“Take that seat and strap in, Tix,” the man instructed.
She smiled. “Oh, yes, my lord,” she said in a childish-sounding yet sexy voice, and did as instructed. I noticed she never stopped smiling and just about never took her eyes off him. The other two strapped themselves in and the man noticed me staring at the young woman.
“Never seen a Goodtime Girl before, huh?” he called out conversationally.
I shook my head. “No, sir. I’m from Gray Basin, and we don’t see any there.”
“I daresay,” he answered with pride. “You just arrest ’em and send ’em to us and we make ’em.” He chuckled at that.
I responded with a smile I didn’t feel. There was something creepy about Tix, something unnatural.
I’d heard mentions of Goodtime Girls, of course. Everybody had. Entertainers, consorts, concubines, and a little of everything else, it was said—mostly for the entertainment and gratification of the bigwigs. But nobody I had ever talked to had actually seen one, or really knew anything about them except that theirs was a different kind of job. I always wondered why, on a planet ninety-percent female, there weren’t Goodtime Boys.
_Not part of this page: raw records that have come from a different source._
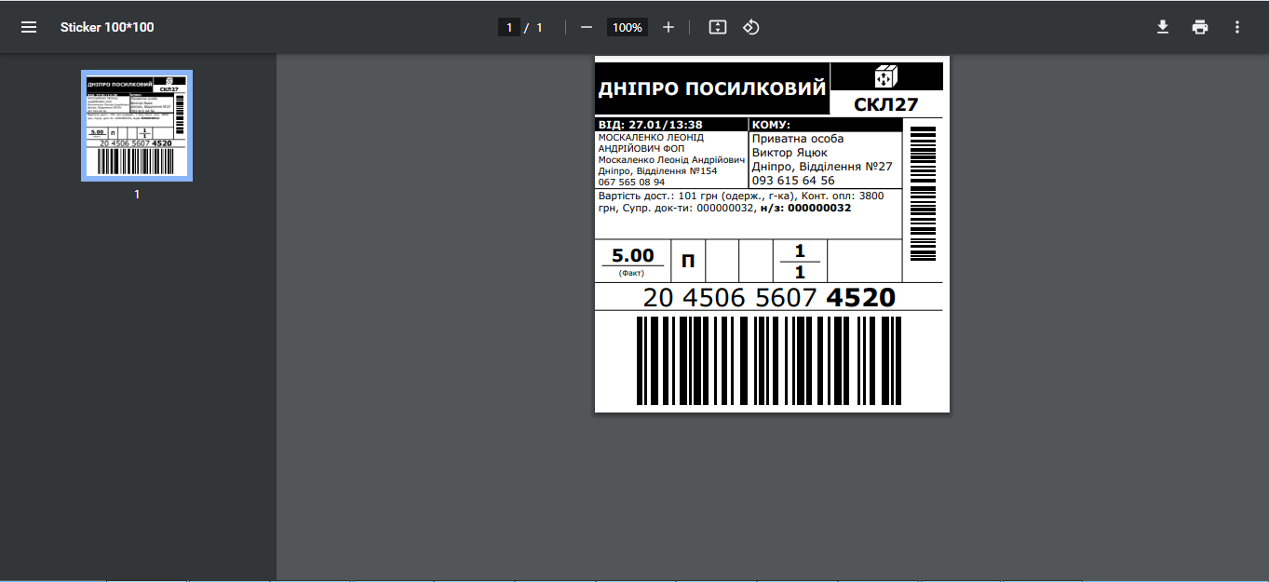Click the zoom out minus button
This screenshot has height=582, width=1269.
point(587,27)
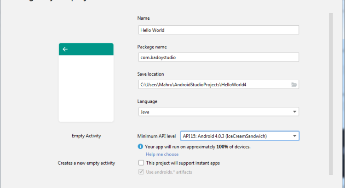
Task: Click the Creates a new empty activity description
Action: click(x=86, y=163)
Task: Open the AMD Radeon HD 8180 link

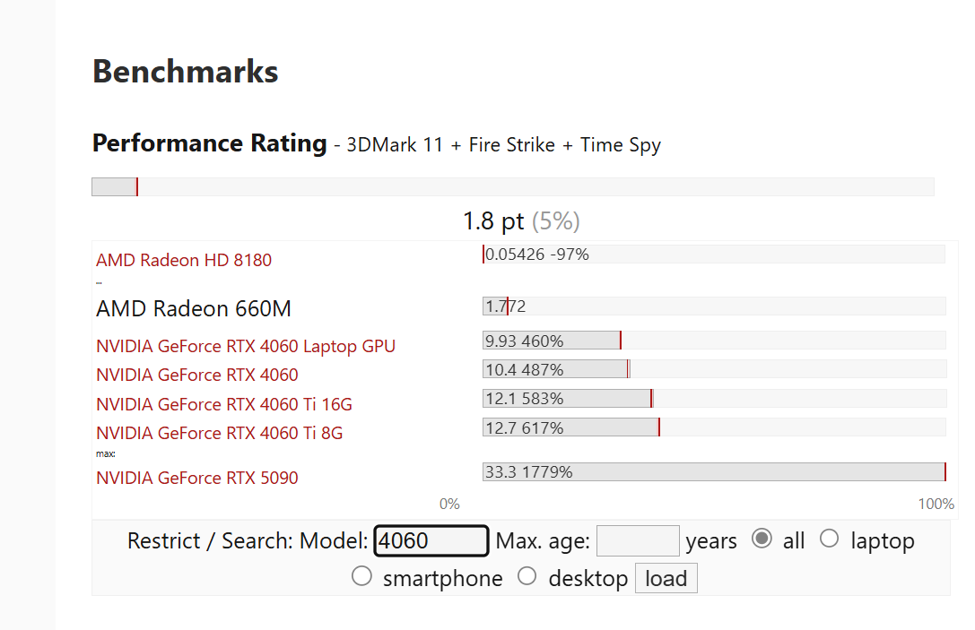Action: 184,260
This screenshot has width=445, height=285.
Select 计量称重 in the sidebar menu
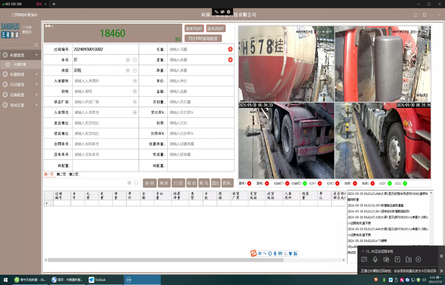tap(20, 65)
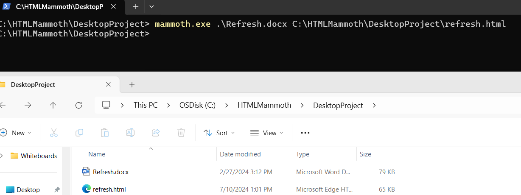521x195 pixels.
Task: Open the View layout dropdown
Action: [x=266, y=133]
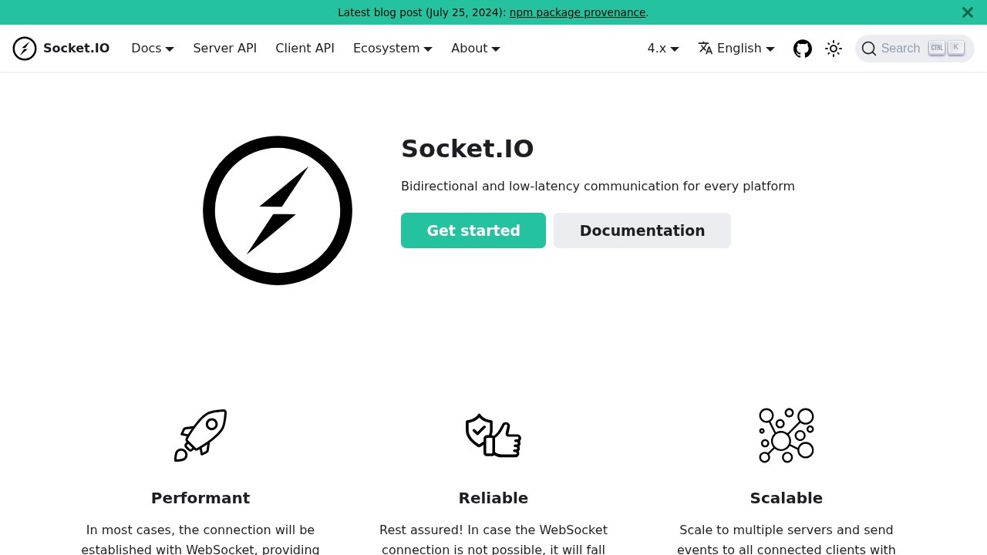Select the rocket icon above Performant
Image resolution: width=987 pixels, height=555 pixels.
[200, 435]
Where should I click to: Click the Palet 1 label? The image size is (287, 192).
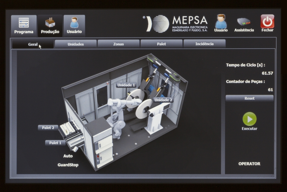pos(55,143)
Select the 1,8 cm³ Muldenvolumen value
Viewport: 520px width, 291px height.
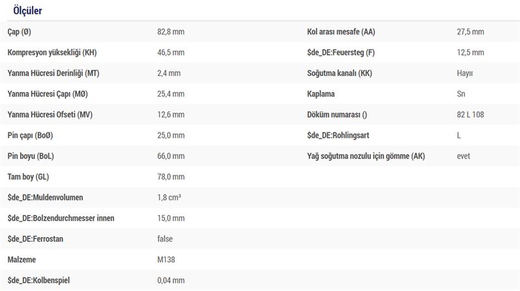(169, 197)
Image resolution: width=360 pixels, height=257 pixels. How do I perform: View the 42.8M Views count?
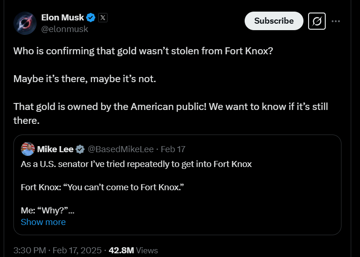(x=133, y=251)
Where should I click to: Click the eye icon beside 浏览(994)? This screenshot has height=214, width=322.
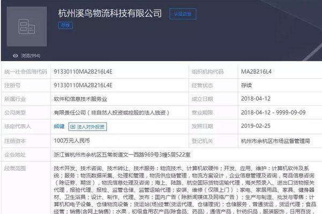[14, 55]
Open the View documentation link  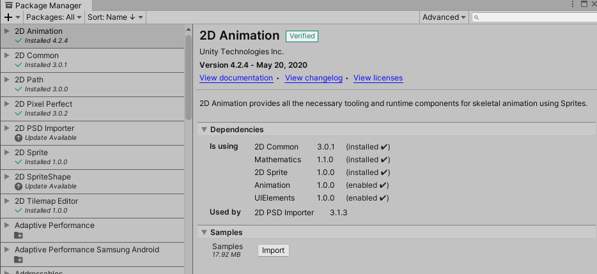pos(236,78)
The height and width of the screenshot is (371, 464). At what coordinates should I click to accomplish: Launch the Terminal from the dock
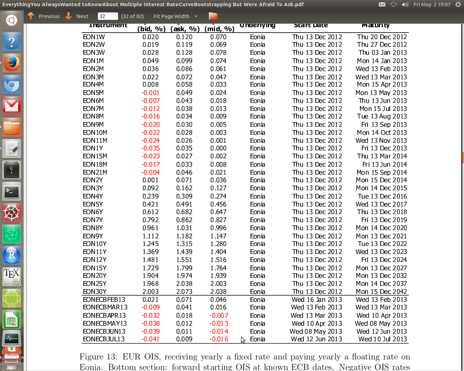point(12,192)
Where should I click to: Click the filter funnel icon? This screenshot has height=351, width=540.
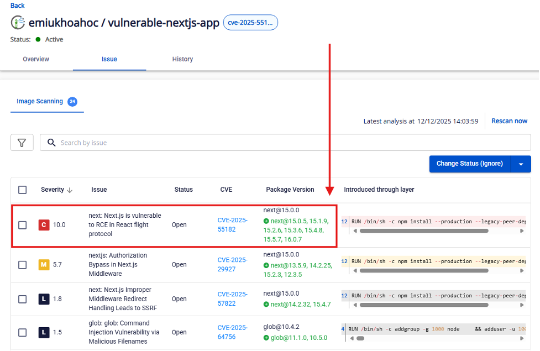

The man proved chatty. Either he, too, was ignorant of who I was or he was putting on a mighty fine act. I gave him my cover story, with the truth when explaining what I was. doing on the shuttle. He seemed to accept it.
Goodtime Girls, it seemed, weren’t employees, they were slaves. Oh, he didn’t call Tix that, but it was clear that all the euphemisms were stand-ins for the word “slave.” They had been convicted of crimes against the state and sentenced to Ultimate Demotion. Most UDs, as he called them, were sent off to the mines of Momrath’s moons, but a few were selected and turned into Goodtime Girls by expert psychs in the government’s Criminal Division. “Some of ’em are real artists,” he told me proudly. “You wouldn’t believe what Tix looked like before they worked on her.”
“There are no Goodtime Boys?” I couldn’t resist asking.
He shook his head from side to side. “Nope. Something in the process having to do with our little buggers the Wardens. When they remove the psyche or whatever it is they take out, the subject’s invariably locked in as female.” He gave a leer in Tix’s direction, and she nearly shivered with delight. “Not that I mind that a bit.”
I had to repress the urge to shiver. In all the barbaric acts of mankind, the worst was certainly abject slavery, and probably the worst of the worst was to create willing, natural slaves with a psych guide and a pysch machine. The system seemed terribly perverted, somehow, as well as downright crazy. Why have slaves on a world where robots were happily employed? The only possible answer was instant ego-gratification for the kind of mentality that worshiped only power. This guy had been “given” Tix by the government for doing such wonderful work and reaching a government grade level that warranted a Goodtime Girl. He took her with him as a highly visible status symbol, and because he got his jollies having a personal slave to order about. It was the ultimate reflection of the sickness of this society, I thought sadly. What kind of a place was it that was run by people who had psych-created fawning slaves the way influential people in other societies owned great gems or great works of art?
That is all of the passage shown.